## [Exercise prompt]
Reproduce the records below, substituting "Command" for every occurrence of "Instruction" and leaving every other character unchanged.

——————————

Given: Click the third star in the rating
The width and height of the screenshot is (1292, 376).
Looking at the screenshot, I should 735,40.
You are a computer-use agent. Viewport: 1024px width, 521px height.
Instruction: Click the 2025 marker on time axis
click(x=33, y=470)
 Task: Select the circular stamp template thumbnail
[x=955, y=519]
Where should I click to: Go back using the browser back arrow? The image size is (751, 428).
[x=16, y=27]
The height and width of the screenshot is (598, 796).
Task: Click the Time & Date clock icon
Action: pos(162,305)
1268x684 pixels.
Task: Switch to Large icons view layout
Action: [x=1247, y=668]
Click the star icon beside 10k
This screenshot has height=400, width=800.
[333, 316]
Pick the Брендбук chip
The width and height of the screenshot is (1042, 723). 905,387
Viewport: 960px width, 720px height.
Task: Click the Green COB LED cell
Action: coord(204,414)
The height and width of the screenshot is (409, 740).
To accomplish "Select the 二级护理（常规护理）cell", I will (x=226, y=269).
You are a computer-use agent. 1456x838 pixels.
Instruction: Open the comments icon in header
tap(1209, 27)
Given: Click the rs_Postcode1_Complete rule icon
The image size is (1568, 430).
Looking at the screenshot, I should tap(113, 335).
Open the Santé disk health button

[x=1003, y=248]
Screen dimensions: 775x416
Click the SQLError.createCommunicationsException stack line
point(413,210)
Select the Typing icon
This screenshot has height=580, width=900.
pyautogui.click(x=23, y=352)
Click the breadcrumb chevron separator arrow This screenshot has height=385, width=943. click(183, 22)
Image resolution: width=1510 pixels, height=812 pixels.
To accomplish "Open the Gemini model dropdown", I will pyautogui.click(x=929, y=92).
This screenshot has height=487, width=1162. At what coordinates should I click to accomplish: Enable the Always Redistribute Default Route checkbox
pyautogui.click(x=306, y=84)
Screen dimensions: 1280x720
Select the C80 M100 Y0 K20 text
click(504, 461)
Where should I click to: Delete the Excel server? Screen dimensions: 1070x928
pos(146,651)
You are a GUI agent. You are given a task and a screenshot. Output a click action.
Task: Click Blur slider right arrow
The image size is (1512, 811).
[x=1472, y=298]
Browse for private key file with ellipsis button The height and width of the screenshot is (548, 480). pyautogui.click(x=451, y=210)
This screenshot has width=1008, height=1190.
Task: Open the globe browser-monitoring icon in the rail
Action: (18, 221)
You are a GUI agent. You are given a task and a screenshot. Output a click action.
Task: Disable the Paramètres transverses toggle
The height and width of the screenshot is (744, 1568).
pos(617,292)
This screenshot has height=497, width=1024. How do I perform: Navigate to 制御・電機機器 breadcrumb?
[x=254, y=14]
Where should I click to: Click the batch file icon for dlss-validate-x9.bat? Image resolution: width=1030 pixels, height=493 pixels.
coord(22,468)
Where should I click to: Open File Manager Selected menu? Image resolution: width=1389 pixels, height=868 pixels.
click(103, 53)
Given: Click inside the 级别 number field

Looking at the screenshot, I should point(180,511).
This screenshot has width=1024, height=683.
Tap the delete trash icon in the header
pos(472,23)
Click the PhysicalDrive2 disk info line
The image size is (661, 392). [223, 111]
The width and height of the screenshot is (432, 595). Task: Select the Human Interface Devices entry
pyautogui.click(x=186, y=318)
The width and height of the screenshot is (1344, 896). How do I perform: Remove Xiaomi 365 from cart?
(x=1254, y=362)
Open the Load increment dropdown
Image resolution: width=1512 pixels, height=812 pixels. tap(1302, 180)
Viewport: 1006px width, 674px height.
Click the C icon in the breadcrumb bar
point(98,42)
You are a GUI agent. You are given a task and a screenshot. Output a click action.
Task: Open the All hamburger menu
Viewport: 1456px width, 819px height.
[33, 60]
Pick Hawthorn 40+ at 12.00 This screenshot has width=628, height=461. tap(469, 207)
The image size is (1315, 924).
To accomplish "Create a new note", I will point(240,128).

——————————

## [Output of the task]
Given: Click the third star in the rating
The width and height of the screenshot is (1292, 376).
Looking at the screenshot, I should 735,40.
You are a computer-use agent. Viewport: 1024px width, 521px height.
Command: Click the 2025 marker on time axis
click(x=33, y=470)
 Task: Select the circular stamp template thumbnail
[x=955, y=519]
Where should I click to: Go back using the browser back arrow? The image size is (751, 428).
[x=16, y=27]
The height and width of the screenshot is (598, 796).
Task: Click the Time & Date clock icon
Action: pos(162,305)
1268x684 pixels.
Task: Switch to Large icons view layout
Action: [x=1247, y=668]
Click the star icon beside 10k
This screenshot has height=400, width=800.
[333, 316]
Pick the Брендбук chip
The width and height of the screenshot is (1042, 723). 905,387
Viewport: 960px width, 720px height.
Task: Click the Green COB LED cell
Action: coord(204,414)
The height and width of the screenshot is (409, 740).
To accomplish "Select the 二级护理（常规护理）cell", I will (x=226, y=269).
You are a computer-use agent. 1456x838 pixels.
Command: Open the comments icon in header
tap(1209, 27)
Given: Click the rs_Postcode1_Complete rule icon
The image size is (1568, 430).
Looking at the screenshot, I should tap(113, 335).
Open the Santé disk health button

[x=1003, y=248]
Screen dimensions: 775x416
Click the SQLError.createCommunicationsException stack line
point(413,210)
Select the Typing icon
This screenshot has height=580, width=900.
pyautogui.click(x=23, y=352)
Click the breadcrumb chevron separator arrow This screenshot has height=385, width=943. click(183, 22)
Image resolution: width=1510 pixels, height=812 pixels.
To accomplish "Open the Gemini model dropdown", I will pyautogui.click(x=929, y=92).
This screenshot has height=487, width=1162. At what coordinates should I click to accomplish: Enable the Always Redistribute Default Route checkbox
pyautogui.click(x=306, y=84)
Screen dimensions: 1280x720
Select the C80 M100 Y0 K20 text
click(504, 461)
Where should I click to: Delete the Excel server? Screen dimensions: 1070x928
pos(146,651)
You are a GUI agent. You are given a task and a screenshot. Output a click action.
Task: Click Blur slider right arrow
The image size is (1512, 811).
[x=1472, y=298]
Browse for private key file with ellipsis button The height and width of the screenshot is (548, 480). pyautogui.click(x=451, y=210)
This screenshot has width=1008, height=1190.
Task: Open the globe browser-monitoring icon in the rail
Action: (18, 221)
You are a GUI agent. You are given a task and a screenshot. Output a click action.
Task: Disable the Paramètres transverses toggle
The height and width of the screenshot is (744, 1568).
pos(617,292)
This screenshot has height=497, width=1024. How do I perform: Navigate to 制御・電機機器 breadcrumb?
[x=254, y=14]
Where should I click to: Click the batch file icon for dlss-validate-x9.bat? Image resolution: width=1030 pixels, height=493 pixels.
coord(22,468)
Where should I click to: Open File Manager Selected menu? Image resolution: width=1389 pixels, height=868 pixels.
click(103, 53)
Given: Click inside the 级别 number field

Looking at the screenshot, I should point(180,511).
This screenshot has width=1024, height=683.
Tap the delete trash icon in the header
pos(472,23)
Click the PhysicalDrive2 disk info line
The image size is (661, 392). [223, 111]
The width and height of the screenshot is (432, 595). Task: Select the Human Interface Devices entry
pyautogui.click(x=186, y=318)
The width and height of the screenshot is (1344, 896). How do I perform: Remove Xiaomi 365 from cart?
(x=1254, y=362)
Open the Load increment dropdown
Image resolution: width=1512 pixels, height=812 pixels. tap(1302, 180)
Viewport: 1006px width, 674px height.
Click the C icon in the breadcrumb bar
point(98,42)
You are a GUI agent. You are given a task and a screenshot. Output a click action.
Task: Open the All hamburger menu
Viewport: 1456px width, 819px height.
[33, 60]
Pick Hawthorn 40+ at 12.00 This screenshot has width=628, height=461. tap(469, 207)
The image size is (1315, 924).
To accomplish "Create a new note", I will point(240,128).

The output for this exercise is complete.